__Task item__:
Of all the lines in the entries below, give again exactly those starting at the line containing "You are a computer-use agent. Viewport: 600px" and ending at the line containing "Task: Click the 98.4% visitor ratio value", both ends included, and no others.

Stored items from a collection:
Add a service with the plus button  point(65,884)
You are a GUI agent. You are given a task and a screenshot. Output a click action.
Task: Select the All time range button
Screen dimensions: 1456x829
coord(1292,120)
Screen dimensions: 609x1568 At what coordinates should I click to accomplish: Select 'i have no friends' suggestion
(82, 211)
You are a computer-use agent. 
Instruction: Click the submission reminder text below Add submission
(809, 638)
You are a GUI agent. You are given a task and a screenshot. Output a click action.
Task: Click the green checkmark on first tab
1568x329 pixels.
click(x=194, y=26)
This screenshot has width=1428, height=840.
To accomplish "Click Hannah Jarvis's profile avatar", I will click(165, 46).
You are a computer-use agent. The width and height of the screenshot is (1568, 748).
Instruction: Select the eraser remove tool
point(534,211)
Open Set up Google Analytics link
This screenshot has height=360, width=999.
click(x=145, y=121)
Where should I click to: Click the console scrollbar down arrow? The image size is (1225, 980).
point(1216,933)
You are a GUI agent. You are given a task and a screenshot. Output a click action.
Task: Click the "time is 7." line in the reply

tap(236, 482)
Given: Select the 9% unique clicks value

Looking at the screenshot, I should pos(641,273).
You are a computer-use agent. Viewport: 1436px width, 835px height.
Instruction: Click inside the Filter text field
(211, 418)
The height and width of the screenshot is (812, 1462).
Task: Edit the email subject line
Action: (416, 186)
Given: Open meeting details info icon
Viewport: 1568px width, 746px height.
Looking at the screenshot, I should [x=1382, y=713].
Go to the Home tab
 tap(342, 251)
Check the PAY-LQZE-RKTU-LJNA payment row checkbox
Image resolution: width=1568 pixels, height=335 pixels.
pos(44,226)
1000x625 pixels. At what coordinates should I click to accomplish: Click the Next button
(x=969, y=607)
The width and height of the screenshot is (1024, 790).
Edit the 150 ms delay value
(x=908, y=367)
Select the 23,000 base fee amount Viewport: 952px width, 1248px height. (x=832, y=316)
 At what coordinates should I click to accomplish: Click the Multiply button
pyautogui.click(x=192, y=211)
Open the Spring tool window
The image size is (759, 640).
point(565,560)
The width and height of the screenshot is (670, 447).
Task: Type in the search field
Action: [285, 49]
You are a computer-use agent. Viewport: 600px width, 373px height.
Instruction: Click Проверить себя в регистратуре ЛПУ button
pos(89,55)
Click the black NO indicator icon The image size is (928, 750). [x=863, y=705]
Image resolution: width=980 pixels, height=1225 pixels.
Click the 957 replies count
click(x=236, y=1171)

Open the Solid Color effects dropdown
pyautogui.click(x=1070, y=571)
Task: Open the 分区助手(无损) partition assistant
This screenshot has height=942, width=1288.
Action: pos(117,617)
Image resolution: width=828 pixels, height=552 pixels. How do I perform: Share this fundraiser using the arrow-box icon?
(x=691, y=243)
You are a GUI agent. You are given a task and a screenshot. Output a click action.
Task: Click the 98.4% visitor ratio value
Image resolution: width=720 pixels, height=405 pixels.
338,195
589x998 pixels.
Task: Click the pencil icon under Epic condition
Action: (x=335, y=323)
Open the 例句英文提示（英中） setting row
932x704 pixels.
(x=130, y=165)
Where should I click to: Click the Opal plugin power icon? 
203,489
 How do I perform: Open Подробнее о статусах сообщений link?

__Task solution__:
You are a computer-use agent. Viewport: 600px width, 373px height.
Instruction: Click Проверить себя в регистратуре ЛПУ button
pos(89,55)
Click the black NO indicator icon The image size is (928, 750). [x=863, y=705]
Image resolution: width=980 pixels, height=1225 pixels.
Click the 957 replies count
click(x=236, y=1171)

Open the Solid Color effects dropdown
pyautogui.click(x=1070, y=571)
Task: Open the 分区助手(无损) partition assistant
This screenshot has height=942, width=1288.
Action: pos(117,617)
Image resolution: width=828 pixels, height=552 pixels. How do I perform: Share this fundraiser using the arrow-box icon?
(x=691, y=243)
You are a GUI agent. You are given a task and a screenshot. Output a click action.
Task: Click the 98.4% visitor ratio value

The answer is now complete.